[Source text]
## START
For some people, that lifestyle is a daily yoga routine, starting every day off with a green juice, and being vegan – for others, it’s avoiding caffeine and alcohol and going to bed the same time every night because if you don’t, you won’t get a wink of sleep. Knowing yourself is so important to having a healthy adult lifestyle, and if you’re in the process of uncovering or relearning those basics, you’re doing great sweetie.
You Have Folks You Can Rely On (And Who Can Rely On You)
You know what real-ass adults know? They know they can’t do everything by themselves, whether that’s launching an app, raising a child, or changing the world. If you have friends, family, partners, and communities that you can rely on and that can rely on you, you’re doing a lot to combat the specific loneliness that plagues our generation more than any other, as the internet and social media both connects us to others with our interests and makes it more difficult for us to connect in meaningful ways.
If you have a family who supports you through everything, a chosen family or circle of friends who lift you up and get you through the BS of life, or if you have a partner who loves you unconditionally just the way you are, you’re setting yourself up for a lifetime of good times, even through the bad times.
You Say No
There is so much goodness and power in saying no to something you know won’t serve you in the end. I think that millennials in particular have a hard time saying no, especially to folks like our families and our bosses at work, but saying no allows us to keep some of our time for ourselves, to really take care of ourselves the way that we should be (see point #2).
## END
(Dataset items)
## START
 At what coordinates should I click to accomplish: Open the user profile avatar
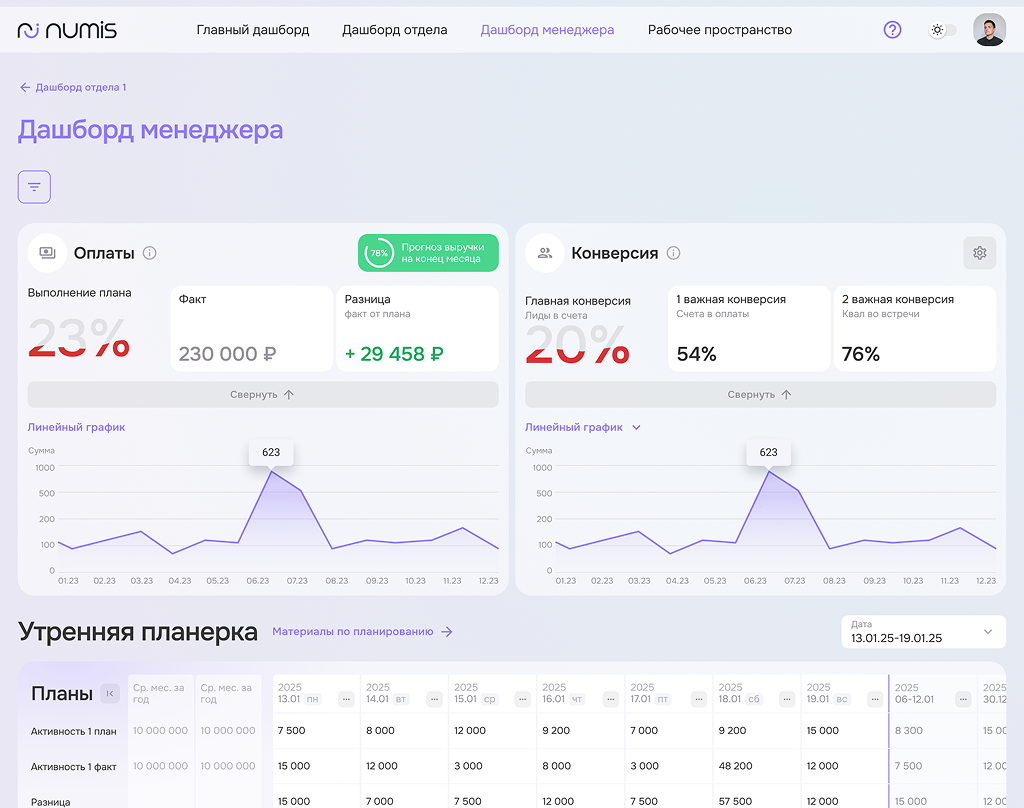tap(989, 30)
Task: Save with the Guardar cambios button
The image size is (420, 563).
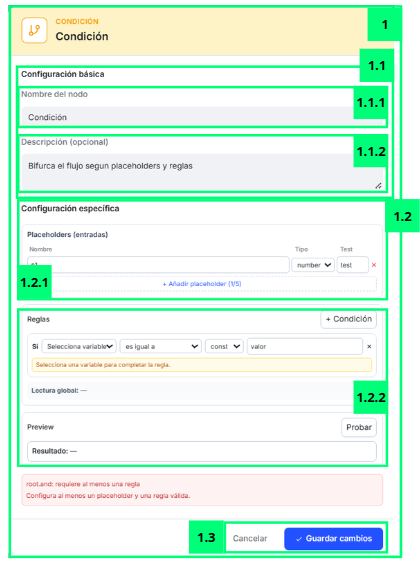Action: (x=333, y=539)
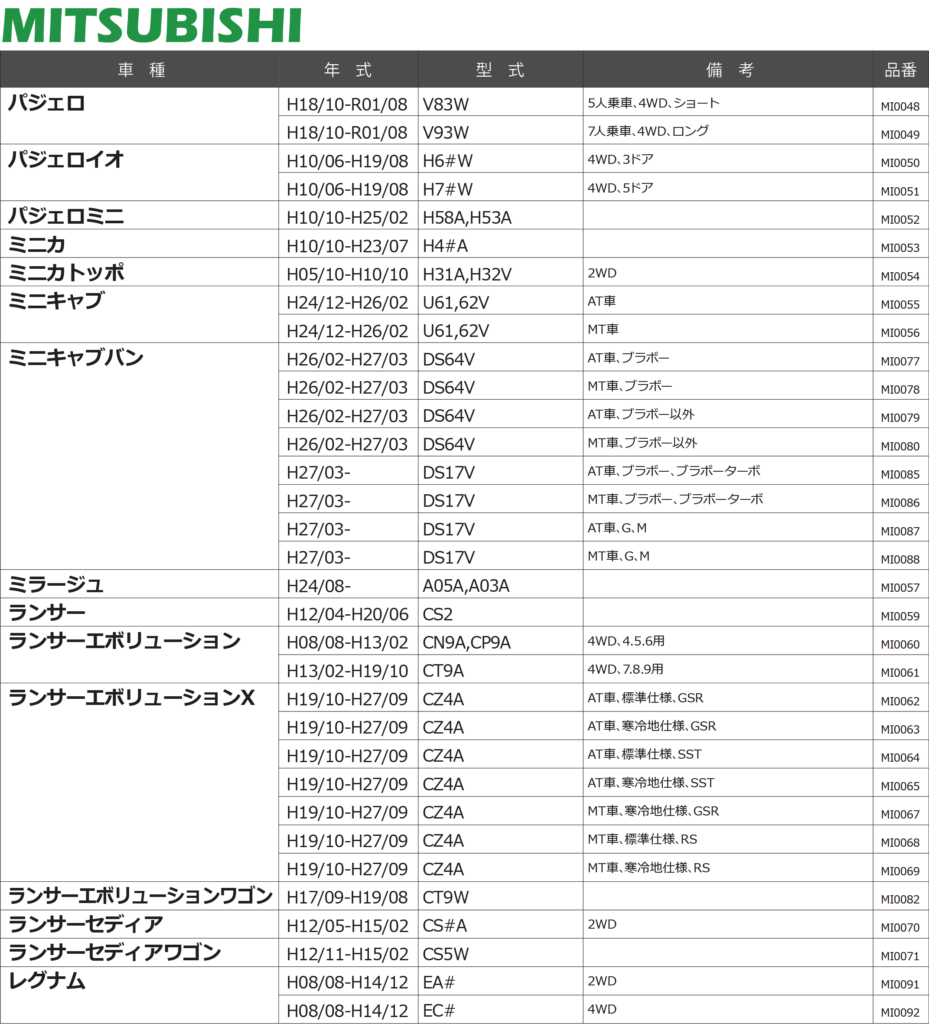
## END
[What to work on] In one to three sentences, explain why the source text on adult lifestyle habits considers saying no worthwhile. These records were drawn from a separate source.

[Task solution] Saying no to something that won't serve you in the end lets you keep some of your time for yourself. That time allows you to take care of yourself the way you should.